Okay, but for example in the latest Windows Weekly episode, Paul’s video feed showed the Skype logo whereas he was clearly using OBS Ninja the week prior (MUCH clearer video/audio; no Skype logo).
I’m just curious as to the discrepancies and back & forth; whether it’s due to technical limitations or troubles encountered, etc.
Best gusss: using Skype was a courtesy to Chris Caposella to avoid having to deal with Microsoft firewalls and internal constraints. But that’s just a guess.
I would love a Hands-On Tech episode dealing with using OBS Ninja (cough@ant_pruittcough@mikahsargent). I like it, but it seems less intuitive for the non-tech user.
It’s actually very simple.

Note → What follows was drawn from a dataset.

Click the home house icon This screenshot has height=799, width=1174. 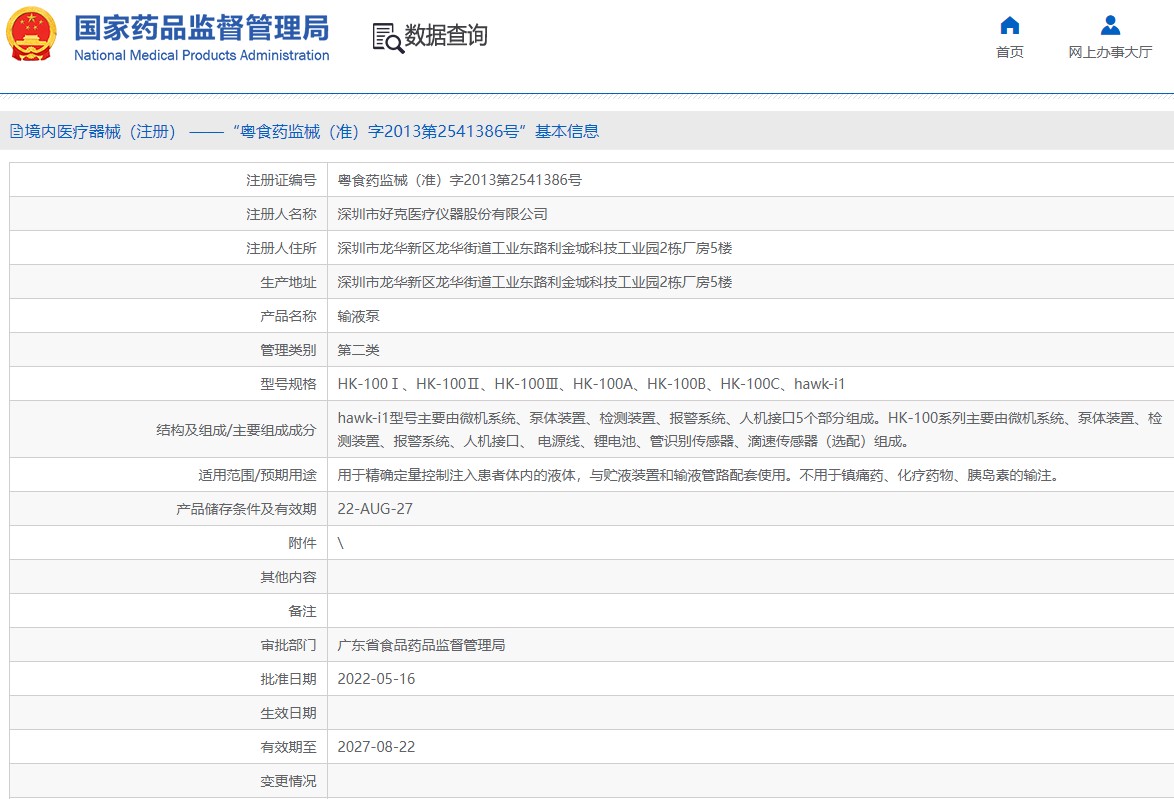[x=1010, y=26]
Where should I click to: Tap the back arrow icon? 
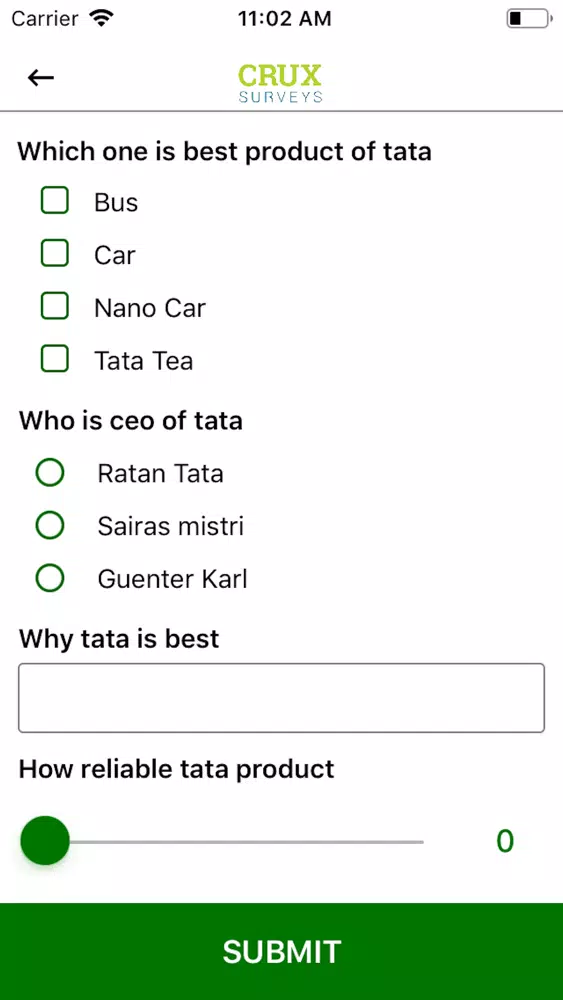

If you’ve checked the site an instance needs to be started by someone for the session to start. Also, it’s way better from the production end because they’d be able to run the shows of a single call on a single computer because it outputs each person to a link that can be dropped into the switcher and everyone would be able to see each other like in a conventional video call unlike how each host used to be in an independent call.
I’m looking at it in my personal space. At the moment, I’m not quite getting it. Mr JammerB has been tweaking what’s in place at the studio as we slowly transition all shows to it. Slowly.
I thought the OBS Ninja feeds were definitely better. Aside from video quality, no audio gating!
I can imagine it’ll be a while until this is the standard though if we ever make it. It’s going to be challenging for some guests to change over. If not for any technical reason, then just because change is hard for some people.